== Exercise brief ==
Copy the entries below exactly, but only from the line containing "Entrepreneurs (132, 236)" through the final line.

(Stored data)
....

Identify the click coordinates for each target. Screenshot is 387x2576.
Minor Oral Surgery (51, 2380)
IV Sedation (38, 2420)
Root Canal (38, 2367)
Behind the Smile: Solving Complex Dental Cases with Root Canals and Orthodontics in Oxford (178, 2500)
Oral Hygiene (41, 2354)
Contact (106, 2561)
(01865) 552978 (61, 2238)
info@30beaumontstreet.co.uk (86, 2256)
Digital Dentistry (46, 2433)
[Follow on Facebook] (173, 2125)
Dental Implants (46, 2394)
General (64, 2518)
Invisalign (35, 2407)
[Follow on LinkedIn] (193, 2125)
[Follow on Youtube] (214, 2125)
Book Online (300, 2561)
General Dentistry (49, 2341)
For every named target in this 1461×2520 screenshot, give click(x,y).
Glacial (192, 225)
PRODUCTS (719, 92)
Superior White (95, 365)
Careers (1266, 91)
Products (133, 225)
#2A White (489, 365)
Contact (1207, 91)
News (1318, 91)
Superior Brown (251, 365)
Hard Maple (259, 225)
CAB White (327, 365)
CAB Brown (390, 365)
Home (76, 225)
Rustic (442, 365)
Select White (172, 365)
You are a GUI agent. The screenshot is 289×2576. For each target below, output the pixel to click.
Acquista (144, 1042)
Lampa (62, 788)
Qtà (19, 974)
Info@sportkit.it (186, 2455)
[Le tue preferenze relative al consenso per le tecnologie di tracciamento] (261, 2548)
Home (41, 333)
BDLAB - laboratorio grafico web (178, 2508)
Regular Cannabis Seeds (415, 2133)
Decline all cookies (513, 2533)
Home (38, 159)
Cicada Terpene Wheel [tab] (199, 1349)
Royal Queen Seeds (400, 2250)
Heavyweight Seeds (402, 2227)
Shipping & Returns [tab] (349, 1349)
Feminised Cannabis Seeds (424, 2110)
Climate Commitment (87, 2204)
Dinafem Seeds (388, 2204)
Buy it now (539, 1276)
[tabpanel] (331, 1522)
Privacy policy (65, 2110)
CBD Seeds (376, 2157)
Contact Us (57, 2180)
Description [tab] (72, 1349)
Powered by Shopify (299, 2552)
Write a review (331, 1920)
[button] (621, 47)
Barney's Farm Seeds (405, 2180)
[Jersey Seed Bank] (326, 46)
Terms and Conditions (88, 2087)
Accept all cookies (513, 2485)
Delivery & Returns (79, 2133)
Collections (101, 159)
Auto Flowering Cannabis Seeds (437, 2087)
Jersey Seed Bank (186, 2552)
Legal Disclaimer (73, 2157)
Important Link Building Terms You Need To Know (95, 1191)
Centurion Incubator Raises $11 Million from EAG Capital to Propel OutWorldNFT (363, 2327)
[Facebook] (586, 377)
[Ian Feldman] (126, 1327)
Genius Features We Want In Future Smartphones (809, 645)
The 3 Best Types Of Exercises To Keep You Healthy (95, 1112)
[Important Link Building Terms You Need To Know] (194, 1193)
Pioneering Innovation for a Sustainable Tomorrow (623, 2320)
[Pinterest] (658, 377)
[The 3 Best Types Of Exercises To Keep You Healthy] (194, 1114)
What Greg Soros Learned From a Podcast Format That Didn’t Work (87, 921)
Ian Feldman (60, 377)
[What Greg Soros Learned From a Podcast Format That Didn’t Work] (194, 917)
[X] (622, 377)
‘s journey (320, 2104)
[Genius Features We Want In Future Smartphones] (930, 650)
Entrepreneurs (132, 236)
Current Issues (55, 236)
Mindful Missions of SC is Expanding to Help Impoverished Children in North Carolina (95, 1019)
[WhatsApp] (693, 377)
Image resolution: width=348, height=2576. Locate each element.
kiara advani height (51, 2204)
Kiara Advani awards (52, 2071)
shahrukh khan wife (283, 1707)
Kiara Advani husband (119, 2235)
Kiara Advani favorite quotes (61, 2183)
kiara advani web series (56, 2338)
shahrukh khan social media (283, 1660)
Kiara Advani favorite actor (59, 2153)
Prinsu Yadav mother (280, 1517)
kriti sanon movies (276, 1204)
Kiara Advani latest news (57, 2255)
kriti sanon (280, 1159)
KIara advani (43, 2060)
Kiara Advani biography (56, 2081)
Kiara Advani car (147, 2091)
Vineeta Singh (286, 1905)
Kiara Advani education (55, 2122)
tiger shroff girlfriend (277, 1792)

....

== Output below ==
Entrepreneurs (132, 236)
Current Issues (55, 236)
Mindful Missions of SC is Expanding to Help Impoverished Children in North Carolina (95, 1019)
[WhatsApp] (693, 377)
Image resolution: width=348, height=2576. Locate each element.
kiara advani height (51, 2204)
Kiara Advani awards (52, 2071)
shahrukh khan wife (283, 1707)
Kiara Advani husband (119, 2235)
Kiara Advani favorite quotes (61, 2183)
kiara advani web series (56, 2338)
shahrukh khan social media (283, 1660)
Kiara Advani favorite actor (59, 2153)
Prinsu Yadav mother (280, 1517)
kriti sanon movies (276, 1204)
Kiara Advani latest news (57, 2255)
kriti sanon (280, 1159)
KIara advani (43, 2060)
Kiara Advani biography (56, 2081)
Kiara Advani car (147, 2091)
Vineeta Singh (286, 1905)
Kiara Advani education (55, 2122)
tiger shroff girlfriend (277, 1792)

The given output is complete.